PCG: I can't not ask about Tong...

DeMerle: [laughs] So you caught that one, did you?

PCG: Yeah... that was intriguing. (The demonstration I saw had the player searching for a hacker named Tong, but when he found him, it didn't appear to be the Tong we know from Deus Ex 1)

DeMerle: Well, I've gotta ask you, what did you think?

PCG: Well at first, I actually kind of thought it could be Tong, the Tong from Deus Ex. It would be kind of an interesting twist if he used to be an asshole.

DeMerle: Yeah, also the timeline might be a little hard to reconcile.

PCG: But my guess is a brother, and through his associations with the unsavory element of the augmentations industry he gets himself killed, and that's why Tong is against technology.
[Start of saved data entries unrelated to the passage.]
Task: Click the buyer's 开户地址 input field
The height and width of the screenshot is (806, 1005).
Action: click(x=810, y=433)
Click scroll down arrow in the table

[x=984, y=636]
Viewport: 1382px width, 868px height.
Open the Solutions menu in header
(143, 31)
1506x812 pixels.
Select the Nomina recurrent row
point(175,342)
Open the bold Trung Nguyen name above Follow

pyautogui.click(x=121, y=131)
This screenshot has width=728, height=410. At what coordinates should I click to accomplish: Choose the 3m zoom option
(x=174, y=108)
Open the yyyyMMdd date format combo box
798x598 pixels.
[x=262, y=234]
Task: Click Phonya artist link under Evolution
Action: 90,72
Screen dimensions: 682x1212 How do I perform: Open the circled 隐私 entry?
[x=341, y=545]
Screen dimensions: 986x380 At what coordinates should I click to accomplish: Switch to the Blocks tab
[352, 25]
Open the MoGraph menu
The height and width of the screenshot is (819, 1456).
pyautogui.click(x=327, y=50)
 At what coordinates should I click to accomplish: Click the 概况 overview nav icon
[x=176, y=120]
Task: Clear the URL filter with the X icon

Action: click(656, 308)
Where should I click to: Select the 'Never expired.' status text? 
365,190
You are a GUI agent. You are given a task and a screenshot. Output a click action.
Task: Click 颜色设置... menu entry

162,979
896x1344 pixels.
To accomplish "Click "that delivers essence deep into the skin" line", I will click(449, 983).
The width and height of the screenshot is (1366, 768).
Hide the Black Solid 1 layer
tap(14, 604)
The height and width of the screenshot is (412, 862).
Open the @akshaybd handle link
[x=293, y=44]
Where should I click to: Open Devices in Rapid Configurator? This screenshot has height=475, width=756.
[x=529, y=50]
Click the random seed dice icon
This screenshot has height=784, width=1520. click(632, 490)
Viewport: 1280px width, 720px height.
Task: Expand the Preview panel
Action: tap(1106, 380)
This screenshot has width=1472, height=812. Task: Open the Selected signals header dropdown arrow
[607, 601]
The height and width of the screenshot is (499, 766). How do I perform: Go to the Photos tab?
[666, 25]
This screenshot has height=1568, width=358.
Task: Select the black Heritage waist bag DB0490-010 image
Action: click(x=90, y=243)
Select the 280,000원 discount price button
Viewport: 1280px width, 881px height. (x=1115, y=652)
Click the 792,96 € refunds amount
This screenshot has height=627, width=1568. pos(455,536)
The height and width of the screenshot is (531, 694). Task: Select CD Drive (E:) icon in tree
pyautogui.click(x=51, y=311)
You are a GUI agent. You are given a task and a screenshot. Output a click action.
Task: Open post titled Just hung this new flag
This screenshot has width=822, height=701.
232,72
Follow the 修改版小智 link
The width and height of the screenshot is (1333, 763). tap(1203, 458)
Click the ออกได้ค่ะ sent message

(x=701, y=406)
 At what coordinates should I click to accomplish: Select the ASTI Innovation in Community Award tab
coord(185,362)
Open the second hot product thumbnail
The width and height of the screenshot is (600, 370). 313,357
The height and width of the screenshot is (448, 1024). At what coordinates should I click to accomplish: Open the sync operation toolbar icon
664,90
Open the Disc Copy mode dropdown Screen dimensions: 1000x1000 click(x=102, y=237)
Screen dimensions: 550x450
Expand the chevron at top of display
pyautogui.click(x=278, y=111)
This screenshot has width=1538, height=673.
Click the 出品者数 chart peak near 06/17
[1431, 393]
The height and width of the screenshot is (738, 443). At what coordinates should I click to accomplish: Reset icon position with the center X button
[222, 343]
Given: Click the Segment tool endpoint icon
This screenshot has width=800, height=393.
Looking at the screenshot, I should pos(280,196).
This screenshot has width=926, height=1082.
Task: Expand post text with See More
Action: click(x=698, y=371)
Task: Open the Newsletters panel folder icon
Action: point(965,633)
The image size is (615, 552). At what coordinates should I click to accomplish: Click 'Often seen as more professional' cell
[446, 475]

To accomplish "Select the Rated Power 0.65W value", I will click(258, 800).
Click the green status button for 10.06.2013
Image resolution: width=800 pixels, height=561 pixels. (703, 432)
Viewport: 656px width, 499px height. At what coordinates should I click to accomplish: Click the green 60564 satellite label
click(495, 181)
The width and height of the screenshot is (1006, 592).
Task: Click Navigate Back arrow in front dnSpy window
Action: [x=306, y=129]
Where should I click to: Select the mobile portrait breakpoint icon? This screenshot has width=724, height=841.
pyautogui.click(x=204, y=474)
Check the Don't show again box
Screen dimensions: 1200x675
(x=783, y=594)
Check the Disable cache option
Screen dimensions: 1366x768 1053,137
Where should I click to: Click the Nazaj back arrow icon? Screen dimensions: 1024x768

DeMerle: Ooh, interesting, I like you. Well, I'm not gonna tell you too much. Now I'm gonna back up a little bit. One of our intentions in this game was to create a new story with new characters, so that we would have characters that are not a part of Deus Ex 1. But we also wanted to kind of put some of the threads and some of the foundations for characters who will eventually come in. And that one - I won't tell you how it relates, but he is one of the strongest ties that we do have in the game.

The Limb Clinic, whose outgoing spam is much like today's.

PCG: When was JC born, relative to this game?

DeMerle: Two years later. 2029. Yeah, I think Paul Denton's, like, eight years old.

PCG: What was the embryo in that first teaser trailer?

DeMerle: I don't know if... I'm gonna stay quiet on that one. [Laughs] Wait 'til the game's out. You can ask that question then.

PCG: You were talking this morning about the player taking sides in the augmentation revolution, and getting to decide the evolution of humanity. But obviously a game that takes place twenty five years later has augmentations in it.

DeMerle: It's true... if you remember, they're being phased out.

PCG: Well, in favour of other augmentations.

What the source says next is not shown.